DeepSeek-Coder 6.7B - SecureCode Edition

License Training Dataset Base Model perfecXion.ai

Security-optimized code model - built for vulnerability detection

🤗 Model Card | 📊 Dataset | 💻 perfecXion.ai


🎯 What is This?

This is DeepSeek-Coder 6.7B Instruct fine-tuned on the SecureCode v2.0 dataset - a code model specifically designed for security analysis and vulnerability detection.

DeepSeek-Coder was trained on 2 trillion tokens with a unique focus on code understanding and generation. Combined with SecureCode training, this model excels at:

Identifying subtle security flaws in complex codebases ✅ Generating hardened implementations optimized for security ✅ Explaining vulnerability chains with step-by-step attack demonstrations ✅ Providing remediation guidance with defense-in-depth patterns

The Result: A security-first code model that balances performance with specialized vulnerability detection capabilities.

Why Deep Seek-Coder? This model offers:

  • 🔍 Excellent code comprehension - Trained specifically for understanding code structure
  • 🛡️ Security-aware architecture - Pre-training included security-focused code
  • Efficient inference - Compact 6.7B size with strong performance
  • 🎯 Balanced trade-off - Better than 3B models, more efficient than 13B+
  • 💰 Cost-effective - Optimal performance-per-parameter ratio

🚨 The Problem This Solves

AI coding assistants produce vulnerable code in 45% of security-relevant scenarios (Veracode 2025). DeepSeek-Coder SecureCode Edition addresses this by combining deep code understanding with security expertise.

Real-world impact:

  • Equifax breach (SQL injection): $425 million
  • Capital One (SSRF): 100 million records exposed
  • SolarWinds (auth bypass): 18,000 orgs compromised

This model was specifically fine-tuned to prevent these vulnerability classes.


💡 Key Features

🛡️ Security-Optimized Base Model

DeepSeek-Coder outperforms many larger models on code tasks:

  • HumanEval: 78.6% pass@1 (beats CodeLlama 13B)
  • MBPP: 70.2% pass@1
  • Strong performance on security-relevant code patterns

Now enhanced with 1,209 security-focused examples covering OWASP Top 10:2025.
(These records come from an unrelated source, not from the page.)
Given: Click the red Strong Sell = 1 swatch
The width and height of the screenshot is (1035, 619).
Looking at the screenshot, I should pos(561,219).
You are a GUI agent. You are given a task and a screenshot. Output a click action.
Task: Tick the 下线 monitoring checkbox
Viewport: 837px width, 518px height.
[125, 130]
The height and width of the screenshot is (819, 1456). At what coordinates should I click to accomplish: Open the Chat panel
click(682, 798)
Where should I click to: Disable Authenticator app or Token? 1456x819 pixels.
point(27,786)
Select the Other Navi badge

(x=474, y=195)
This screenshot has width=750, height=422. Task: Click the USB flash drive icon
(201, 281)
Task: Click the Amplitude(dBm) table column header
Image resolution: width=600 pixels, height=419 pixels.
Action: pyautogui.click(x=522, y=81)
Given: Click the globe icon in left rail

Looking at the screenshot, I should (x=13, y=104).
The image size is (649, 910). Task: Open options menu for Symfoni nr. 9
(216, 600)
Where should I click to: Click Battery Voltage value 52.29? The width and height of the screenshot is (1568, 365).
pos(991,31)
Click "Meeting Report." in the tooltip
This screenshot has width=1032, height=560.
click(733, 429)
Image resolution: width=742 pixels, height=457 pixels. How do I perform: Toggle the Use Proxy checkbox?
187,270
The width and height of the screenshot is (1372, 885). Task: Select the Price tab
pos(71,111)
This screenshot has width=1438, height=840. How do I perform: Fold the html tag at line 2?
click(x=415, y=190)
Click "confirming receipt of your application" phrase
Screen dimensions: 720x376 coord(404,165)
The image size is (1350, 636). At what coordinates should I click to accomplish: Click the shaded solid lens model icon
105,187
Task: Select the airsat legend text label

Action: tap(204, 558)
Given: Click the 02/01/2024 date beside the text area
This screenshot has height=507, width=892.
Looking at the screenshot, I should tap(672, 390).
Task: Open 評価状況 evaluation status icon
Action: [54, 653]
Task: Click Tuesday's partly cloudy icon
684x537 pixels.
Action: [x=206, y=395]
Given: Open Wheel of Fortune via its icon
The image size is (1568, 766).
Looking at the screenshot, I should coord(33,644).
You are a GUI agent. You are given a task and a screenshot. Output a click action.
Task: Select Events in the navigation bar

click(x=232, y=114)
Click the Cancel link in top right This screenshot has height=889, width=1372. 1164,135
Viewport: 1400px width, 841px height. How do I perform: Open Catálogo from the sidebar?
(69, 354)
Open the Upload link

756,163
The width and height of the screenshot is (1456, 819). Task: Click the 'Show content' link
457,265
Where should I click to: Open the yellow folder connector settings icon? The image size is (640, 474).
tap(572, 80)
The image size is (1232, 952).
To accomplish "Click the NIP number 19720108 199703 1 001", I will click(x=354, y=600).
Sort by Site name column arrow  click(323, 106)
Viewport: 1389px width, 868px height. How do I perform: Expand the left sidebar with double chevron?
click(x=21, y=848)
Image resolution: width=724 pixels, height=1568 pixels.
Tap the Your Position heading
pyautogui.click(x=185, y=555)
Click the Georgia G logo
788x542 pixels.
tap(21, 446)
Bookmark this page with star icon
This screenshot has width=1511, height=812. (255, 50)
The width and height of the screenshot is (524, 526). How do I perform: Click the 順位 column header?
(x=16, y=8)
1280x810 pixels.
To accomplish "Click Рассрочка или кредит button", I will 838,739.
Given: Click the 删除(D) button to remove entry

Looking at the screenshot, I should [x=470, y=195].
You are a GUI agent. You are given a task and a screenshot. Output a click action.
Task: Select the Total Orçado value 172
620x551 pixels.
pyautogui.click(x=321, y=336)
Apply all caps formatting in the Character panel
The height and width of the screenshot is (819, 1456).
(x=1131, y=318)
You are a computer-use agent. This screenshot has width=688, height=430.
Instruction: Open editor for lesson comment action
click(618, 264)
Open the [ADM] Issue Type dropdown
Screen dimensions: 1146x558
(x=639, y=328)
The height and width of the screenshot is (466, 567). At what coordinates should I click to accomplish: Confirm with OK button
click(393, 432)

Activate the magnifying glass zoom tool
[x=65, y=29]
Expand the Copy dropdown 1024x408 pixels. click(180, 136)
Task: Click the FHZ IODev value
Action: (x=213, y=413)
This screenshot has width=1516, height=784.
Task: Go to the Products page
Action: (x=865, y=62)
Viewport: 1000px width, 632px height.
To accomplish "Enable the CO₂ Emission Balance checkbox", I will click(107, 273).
🔐 Comprehensive Vulnerability Coverage

Trained on real-world security incidents:

  • 224 examples of Broken Access Control
  • 199 examples of Authentication Failures
  • 125 examples of Injection attacks
  • 115 examples of Cryptographic Failures
  • Full OWASP Top 10:2025 coverage

🌍 Multi-Language Security Expertise

Fine-tuned on security examples across:

  • Python (Django, Flask, FastAPI)
  • JavaScript/TypeScript (Express, NestJS)
  • Java (Spring Boot)
  • Go (Gin framework)
  • PHP (Laravel, Symfony)
  • C# (ASP.NET Core)
  • Ruby (Rails)
  • Rust (Actix, Rocket)

📋 Complete Security Context

Every response includes:

  1. Vulnerable code demonstrating the flaw
  2. Secure implementation with best practices
  3. Attack demonstration with exploit payloads
  4. Operational guidance for production hardening

📊 Training Details

Parameter Value
Base Model deepseek-ai/deepseek-coder-6.7b-instruct
Fine-tuning Method LoRA (Low-Rank Adaptation)
Training Dataset SecureCode v2.0
Dataset Size 841 training examples
Training Epochs 3
LoRA Rank (r) 16
LoRA Alpha 32
Learning Rate 2e-4
Quantization 4-bit (bitsandbytes)
Trainable Parameters ~35M (0.52% of total)
Total Parameters 6.7B
Context Window 16K tokens
GPU Used NVIDIA A100 40GB
Training Time ~85 minutes (estimated)

Training Methodology

LoRA fine-tuning preserves DeepSeek-Coder's code expertise while adding security knowledge:

  • Trains only 0.52% of parameters
  • Maintains base model quality
  • Adds OWASP-focused security understanding
  • Efficient deployment with minimal overhead

🚀 Usage

Quick Start

from transformers import AutoModelForCausalLM, AutoTokenizer
from peft import PeftModel

# Load base model
base_model = "deepseek-ai/deepseek-coder-6.7b-instruct"
model = AutoModelForCausalLM.from_pretrained(
    base_model,
    device_map="auto",
    torch_dtype="auto",
    trust_remote_code=True
)
tokenizer = AutoTokenizer.from_pretrained(base_model, trust_remote_code=True)

# Load SecureCode adapter
model = PeftModel.from_pretrained(model, "scthornton/deepseek-coder-6.7b-securecode")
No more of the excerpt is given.